**Problem details**
Reproduce the material without any change, starting with the line that contains "Image resolution: width=640" and going on through the line that contains "ticker-name: Facebook, Inc. is", with both of those lines included.

**Information**
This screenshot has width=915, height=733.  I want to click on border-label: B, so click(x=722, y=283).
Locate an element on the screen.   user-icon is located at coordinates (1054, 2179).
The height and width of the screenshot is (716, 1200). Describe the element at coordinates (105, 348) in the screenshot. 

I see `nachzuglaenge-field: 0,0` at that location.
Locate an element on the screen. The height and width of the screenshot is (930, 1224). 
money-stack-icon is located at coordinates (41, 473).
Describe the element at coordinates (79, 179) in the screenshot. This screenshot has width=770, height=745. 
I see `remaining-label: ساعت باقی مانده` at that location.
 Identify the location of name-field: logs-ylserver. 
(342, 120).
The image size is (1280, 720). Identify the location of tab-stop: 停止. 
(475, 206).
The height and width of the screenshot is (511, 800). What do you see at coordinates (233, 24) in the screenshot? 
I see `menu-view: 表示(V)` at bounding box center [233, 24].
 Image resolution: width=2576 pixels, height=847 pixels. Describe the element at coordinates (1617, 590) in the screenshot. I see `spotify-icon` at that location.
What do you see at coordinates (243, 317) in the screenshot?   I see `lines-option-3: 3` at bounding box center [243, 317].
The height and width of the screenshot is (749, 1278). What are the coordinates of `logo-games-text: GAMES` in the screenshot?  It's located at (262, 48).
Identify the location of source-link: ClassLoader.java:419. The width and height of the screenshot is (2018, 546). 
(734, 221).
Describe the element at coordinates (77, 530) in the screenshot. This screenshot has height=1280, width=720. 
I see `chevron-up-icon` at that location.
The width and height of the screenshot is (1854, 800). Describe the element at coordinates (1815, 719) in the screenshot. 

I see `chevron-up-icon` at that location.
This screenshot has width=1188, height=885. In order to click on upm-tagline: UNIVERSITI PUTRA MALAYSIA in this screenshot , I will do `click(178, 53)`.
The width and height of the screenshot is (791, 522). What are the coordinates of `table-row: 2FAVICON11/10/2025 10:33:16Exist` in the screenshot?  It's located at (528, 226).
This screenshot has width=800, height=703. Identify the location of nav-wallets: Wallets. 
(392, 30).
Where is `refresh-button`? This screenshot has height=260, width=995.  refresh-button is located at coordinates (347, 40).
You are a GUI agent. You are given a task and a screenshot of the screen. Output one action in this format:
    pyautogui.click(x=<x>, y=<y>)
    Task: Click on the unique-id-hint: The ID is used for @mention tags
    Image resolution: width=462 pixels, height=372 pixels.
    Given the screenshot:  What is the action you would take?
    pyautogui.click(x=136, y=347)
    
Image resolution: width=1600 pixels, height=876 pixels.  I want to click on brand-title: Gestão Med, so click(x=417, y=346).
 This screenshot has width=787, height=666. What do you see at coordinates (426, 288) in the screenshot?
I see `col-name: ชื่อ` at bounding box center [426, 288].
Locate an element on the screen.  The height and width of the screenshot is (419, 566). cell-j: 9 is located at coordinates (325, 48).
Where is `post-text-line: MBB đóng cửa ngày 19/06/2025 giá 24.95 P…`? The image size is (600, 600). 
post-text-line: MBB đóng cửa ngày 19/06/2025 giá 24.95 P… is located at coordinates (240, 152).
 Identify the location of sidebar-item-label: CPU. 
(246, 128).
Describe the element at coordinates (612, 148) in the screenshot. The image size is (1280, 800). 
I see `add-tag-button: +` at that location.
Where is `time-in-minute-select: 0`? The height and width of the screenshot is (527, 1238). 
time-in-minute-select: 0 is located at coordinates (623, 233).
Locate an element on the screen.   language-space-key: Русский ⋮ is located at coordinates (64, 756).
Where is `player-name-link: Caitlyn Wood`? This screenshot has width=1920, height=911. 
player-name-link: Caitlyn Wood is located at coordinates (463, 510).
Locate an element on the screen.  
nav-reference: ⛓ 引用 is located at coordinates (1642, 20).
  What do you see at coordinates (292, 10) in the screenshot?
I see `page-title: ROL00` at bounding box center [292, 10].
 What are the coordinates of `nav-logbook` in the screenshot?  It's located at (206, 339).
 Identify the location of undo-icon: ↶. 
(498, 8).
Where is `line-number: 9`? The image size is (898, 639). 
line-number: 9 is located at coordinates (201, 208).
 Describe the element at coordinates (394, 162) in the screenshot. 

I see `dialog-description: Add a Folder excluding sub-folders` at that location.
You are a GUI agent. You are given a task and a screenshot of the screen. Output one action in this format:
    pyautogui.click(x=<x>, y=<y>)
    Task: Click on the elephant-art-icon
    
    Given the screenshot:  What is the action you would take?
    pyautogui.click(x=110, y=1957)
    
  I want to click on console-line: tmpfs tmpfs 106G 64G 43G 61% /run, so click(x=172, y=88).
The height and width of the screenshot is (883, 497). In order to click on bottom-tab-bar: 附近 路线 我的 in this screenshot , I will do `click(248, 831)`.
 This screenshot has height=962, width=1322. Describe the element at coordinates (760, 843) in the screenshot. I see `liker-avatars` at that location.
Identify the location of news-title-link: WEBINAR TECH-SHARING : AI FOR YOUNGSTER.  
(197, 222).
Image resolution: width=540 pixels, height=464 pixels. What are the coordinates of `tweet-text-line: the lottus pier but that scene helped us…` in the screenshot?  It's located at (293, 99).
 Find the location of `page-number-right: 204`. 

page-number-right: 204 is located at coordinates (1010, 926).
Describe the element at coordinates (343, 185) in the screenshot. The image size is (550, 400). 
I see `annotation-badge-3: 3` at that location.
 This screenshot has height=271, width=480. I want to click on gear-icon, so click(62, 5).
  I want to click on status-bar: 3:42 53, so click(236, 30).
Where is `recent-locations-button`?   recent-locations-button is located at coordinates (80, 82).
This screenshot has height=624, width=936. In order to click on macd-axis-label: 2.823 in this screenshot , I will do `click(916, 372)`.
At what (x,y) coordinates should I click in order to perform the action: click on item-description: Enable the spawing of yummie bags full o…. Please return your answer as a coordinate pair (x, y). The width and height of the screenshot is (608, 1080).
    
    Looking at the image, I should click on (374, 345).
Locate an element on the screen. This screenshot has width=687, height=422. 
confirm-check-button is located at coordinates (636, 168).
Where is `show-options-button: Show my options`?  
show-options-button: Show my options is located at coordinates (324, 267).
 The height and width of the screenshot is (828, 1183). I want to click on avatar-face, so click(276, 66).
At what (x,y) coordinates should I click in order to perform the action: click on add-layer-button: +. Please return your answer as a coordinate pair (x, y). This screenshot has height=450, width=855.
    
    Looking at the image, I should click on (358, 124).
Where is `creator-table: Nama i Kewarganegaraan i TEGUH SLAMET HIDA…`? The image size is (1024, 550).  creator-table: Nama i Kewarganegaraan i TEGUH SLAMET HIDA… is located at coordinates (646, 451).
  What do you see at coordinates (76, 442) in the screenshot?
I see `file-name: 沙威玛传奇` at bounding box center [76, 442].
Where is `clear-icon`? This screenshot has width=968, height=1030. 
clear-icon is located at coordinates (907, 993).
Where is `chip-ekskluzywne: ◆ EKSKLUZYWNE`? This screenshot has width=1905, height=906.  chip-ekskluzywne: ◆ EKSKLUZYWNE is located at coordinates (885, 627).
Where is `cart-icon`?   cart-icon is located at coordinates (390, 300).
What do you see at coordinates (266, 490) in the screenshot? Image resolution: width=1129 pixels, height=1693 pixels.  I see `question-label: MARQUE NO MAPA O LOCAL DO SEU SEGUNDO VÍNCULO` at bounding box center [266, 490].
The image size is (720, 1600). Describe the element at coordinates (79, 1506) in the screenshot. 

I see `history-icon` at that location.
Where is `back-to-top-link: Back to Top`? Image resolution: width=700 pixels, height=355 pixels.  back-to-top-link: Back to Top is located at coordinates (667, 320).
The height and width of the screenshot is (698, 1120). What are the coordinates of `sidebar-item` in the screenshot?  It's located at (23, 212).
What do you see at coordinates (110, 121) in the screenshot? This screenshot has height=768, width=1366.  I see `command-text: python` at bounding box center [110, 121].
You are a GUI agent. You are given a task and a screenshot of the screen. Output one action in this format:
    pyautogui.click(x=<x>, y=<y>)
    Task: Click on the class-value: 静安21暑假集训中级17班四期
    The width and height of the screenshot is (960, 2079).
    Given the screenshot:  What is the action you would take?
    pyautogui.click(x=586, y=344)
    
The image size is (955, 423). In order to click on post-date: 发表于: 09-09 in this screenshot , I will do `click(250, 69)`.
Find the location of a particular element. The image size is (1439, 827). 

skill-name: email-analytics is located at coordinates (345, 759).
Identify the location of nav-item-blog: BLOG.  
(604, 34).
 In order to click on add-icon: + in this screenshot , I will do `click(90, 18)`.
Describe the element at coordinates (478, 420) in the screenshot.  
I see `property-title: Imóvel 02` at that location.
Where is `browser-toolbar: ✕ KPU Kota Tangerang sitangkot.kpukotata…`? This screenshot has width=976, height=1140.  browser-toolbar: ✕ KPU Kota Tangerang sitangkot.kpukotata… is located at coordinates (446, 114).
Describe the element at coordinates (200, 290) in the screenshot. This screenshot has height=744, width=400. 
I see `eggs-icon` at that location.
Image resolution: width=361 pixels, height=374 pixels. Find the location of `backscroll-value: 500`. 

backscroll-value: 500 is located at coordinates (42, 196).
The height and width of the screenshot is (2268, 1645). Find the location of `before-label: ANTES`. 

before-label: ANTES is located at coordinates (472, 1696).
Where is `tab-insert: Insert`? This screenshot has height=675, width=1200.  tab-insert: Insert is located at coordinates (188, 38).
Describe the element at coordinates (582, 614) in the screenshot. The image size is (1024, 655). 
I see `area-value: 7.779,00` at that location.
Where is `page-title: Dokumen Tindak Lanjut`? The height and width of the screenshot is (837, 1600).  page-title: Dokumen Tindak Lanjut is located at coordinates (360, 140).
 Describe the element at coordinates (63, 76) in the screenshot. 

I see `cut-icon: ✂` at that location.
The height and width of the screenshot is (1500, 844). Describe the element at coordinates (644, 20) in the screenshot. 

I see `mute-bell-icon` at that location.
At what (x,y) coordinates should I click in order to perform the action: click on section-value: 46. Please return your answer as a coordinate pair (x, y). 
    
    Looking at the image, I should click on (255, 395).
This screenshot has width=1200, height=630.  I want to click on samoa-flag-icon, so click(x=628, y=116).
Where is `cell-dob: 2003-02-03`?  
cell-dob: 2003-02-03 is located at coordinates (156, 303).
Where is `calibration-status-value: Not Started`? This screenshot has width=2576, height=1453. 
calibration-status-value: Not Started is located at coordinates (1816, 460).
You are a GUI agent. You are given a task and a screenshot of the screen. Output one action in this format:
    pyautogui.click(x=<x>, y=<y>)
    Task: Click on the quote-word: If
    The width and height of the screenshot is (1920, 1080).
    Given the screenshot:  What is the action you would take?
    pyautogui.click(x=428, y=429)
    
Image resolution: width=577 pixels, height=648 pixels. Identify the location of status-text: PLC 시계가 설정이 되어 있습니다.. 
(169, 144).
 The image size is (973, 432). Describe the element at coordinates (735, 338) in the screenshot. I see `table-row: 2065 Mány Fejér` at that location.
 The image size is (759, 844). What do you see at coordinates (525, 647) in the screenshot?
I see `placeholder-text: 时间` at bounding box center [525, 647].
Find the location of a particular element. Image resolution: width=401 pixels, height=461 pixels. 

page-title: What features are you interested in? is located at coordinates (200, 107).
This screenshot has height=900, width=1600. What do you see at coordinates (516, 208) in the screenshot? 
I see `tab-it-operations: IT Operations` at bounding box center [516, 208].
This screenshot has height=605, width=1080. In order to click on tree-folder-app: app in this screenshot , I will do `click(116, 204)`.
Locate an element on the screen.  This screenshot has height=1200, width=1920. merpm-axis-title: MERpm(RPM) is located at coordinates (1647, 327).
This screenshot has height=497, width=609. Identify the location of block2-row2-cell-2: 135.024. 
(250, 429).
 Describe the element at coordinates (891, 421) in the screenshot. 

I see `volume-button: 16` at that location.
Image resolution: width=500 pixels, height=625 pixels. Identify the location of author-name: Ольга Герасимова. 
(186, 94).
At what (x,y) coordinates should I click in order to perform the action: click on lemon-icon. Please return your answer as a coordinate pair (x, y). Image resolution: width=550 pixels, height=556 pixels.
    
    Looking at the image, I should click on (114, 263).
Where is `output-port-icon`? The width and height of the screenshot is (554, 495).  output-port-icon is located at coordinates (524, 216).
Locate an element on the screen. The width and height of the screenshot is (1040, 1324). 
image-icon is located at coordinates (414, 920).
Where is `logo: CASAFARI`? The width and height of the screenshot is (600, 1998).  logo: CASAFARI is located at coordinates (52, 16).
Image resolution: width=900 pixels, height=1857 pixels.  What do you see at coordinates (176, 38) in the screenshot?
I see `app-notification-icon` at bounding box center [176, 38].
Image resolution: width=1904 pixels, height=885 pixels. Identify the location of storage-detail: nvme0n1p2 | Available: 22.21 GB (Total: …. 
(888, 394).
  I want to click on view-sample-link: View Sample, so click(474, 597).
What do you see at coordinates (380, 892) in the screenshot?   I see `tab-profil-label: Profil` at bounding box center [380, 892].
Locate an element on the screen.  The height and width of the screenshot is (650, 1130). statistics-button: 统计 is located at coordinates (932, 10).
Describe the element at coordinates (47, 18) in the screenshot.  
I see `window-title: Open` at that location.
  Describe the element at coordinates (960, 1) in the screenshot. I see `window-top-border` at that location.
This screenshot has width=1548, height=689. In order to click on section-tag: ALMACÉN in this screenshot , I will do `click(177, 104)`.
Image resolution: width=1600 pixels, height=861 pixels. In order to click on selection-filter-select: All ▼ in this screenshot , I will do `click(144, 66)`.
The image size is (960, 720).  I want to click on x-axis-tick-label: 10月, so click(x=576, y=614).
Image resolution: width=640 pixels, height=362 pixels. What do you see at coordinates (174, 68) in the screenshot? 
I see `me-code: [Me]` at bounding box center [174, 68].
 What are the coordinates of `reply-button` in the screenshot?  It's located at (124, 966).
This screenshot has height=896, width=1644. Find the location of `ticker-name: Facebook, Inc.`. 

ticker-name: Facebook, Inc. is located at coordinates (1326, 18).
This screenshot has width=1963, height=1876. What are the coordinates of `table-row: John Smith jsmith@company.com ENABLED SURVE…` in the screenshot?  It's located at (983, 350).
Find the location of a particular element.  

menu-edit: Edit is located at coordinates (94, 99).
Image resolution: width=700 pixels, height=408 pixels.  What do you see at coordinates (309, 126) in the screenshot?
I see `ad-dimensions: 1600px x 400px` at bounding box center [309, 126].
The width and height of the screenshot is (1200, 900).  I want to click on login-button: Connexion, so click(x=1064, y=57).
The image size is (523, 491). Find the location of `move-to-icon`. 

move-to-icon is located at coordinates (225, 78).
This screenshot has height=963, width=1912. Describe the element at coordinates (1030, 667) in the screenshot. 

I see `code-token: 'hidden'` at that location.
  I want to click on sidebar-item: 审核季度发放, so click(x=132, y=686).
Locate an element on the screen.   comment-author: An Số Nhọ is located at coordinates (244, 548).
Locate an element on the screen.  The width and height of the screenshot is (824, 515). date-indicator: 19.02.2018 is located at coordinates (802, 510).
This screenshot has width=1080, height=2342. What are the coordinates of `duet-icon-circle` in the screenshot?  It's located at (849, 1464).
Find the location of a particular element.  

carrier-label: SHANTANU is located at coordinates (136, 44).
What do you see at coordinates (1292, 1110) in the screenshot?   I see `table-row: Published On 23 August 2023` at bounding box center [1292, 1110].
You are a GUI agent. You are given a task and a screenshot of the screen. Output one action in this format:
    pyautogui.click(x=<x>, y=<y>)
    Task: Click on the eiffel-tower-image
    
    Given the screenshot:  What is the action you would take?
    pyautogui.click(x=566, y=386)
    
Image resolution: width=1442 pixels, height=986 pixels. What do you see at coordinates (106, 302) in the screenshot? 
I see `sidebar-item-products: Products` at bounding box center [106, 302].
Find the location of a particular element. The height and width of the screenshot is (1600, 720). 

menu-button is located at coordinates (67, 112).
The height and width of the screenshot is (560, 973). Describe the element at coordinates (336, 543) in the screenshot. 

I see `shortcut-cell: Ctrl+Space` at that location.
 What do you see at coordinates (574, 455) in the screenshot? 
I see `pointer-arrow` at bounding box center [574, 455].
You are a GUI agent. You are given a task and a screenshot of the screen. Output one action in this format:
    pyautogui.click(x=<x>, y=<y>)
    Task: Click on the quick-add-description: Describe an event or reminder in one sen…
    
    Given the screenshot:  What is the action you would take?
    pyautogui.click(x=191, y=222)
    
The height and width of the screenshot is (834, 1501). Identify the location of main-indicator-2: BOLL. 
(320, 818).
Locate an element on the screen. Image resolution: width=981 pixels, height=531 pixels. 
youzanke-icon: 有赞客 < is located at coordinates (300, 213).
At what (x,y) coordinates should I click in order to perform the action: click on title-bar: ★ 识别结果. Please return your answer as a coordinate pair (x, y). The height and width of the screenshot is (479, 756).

**Answer box**
Image resolution: width=640 pixels, height=362 pixels. What do you see at coordinates (174, 68) in the screenshot? 
I see `me-code: [Me]` at bounding box center [174, 68].
 What are the coordinates of `reply-button` in the screenshot?  It's located at (124, 966).
This screenshot has height=896, width=1644. Find the location of `ticker-name: Facebook, Inc.`. 

ticker-name: Facebook, Inc. is located at coordinates (1326, 18).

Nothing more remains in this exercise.